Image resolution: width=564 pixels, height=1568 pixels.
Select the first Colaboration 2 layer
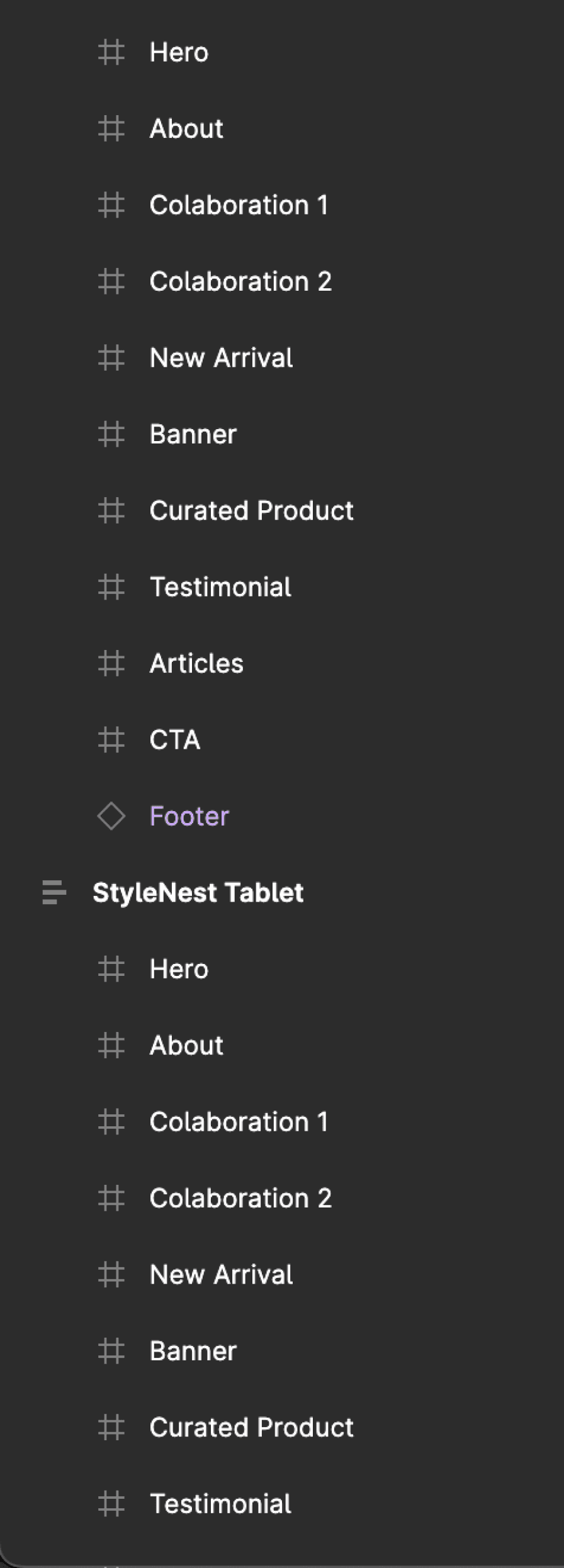point(282,281)
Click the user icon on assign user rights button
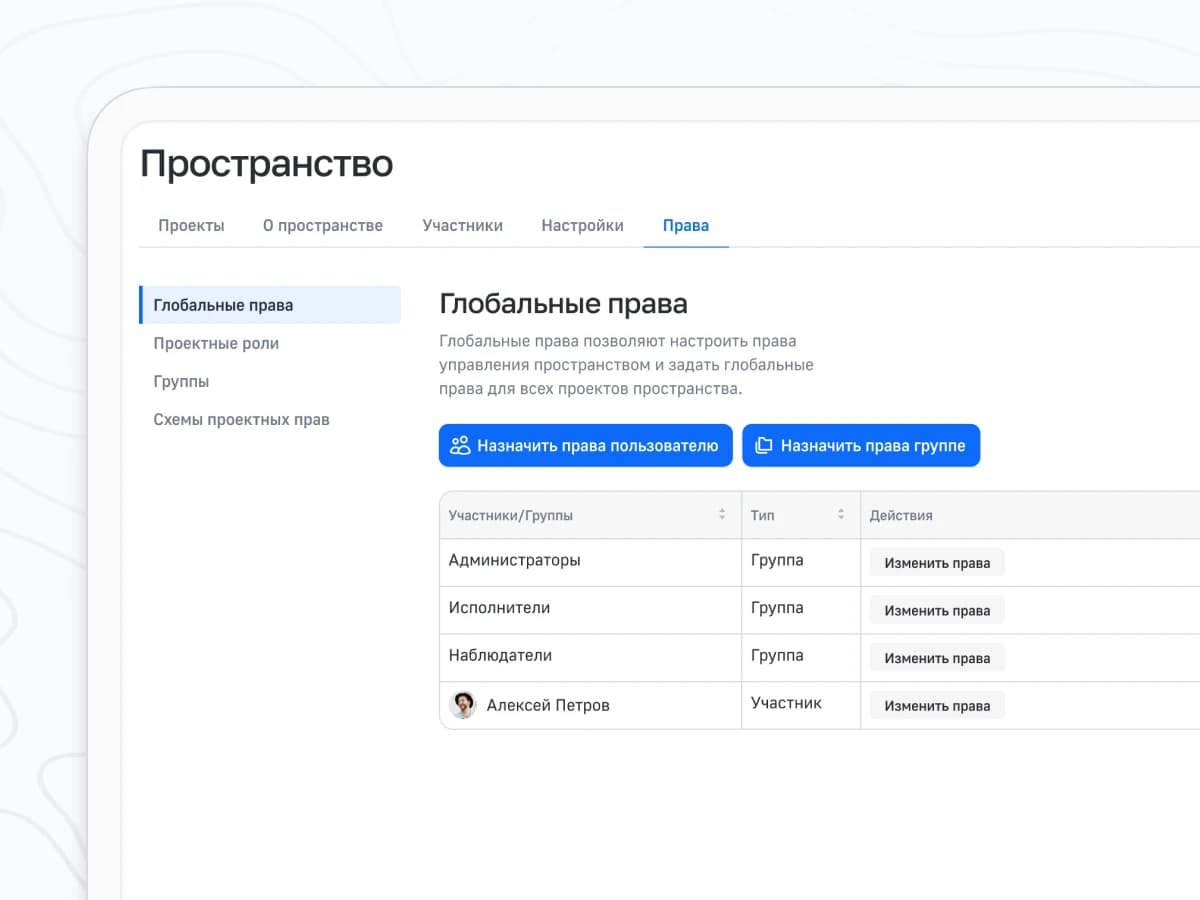The width and height of the screenshot is (1200, 900). (x=460, y=446)
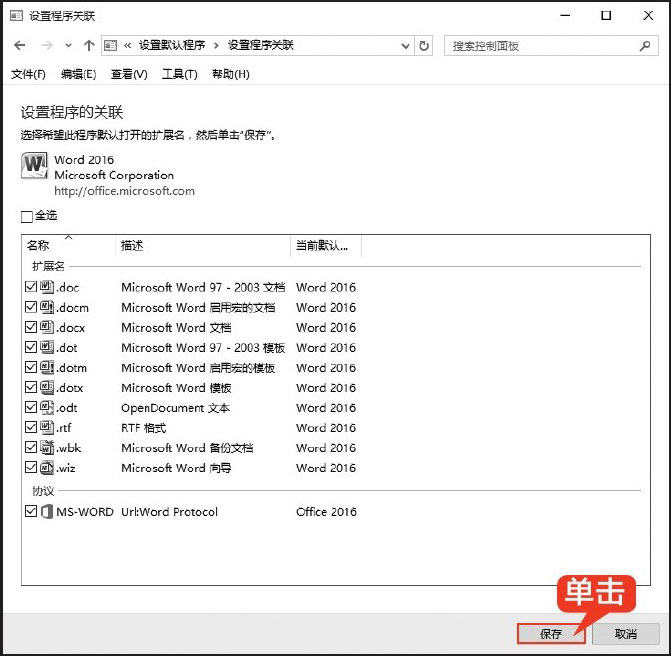671x656 pixels.
Task: Uncheck the MS-WORD protocol checkbox
Action: click(x=31, y=511)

━━━━

Work instructions: Each record should be copied exactly, and each image left out.

Response to this exercise:
Image resolution: width=564 pixels, height=1568 pixels.
Select the first Colaboration 2 layer
point(282,281)
Click the user icon on assign user rights button
The width and height of the screenshot is (1200, 900). (x=460, y=446)
671x656 pixels.
Task: Uncheck the MS-WORD protocol checkbox
Action: click(x=31, y=511)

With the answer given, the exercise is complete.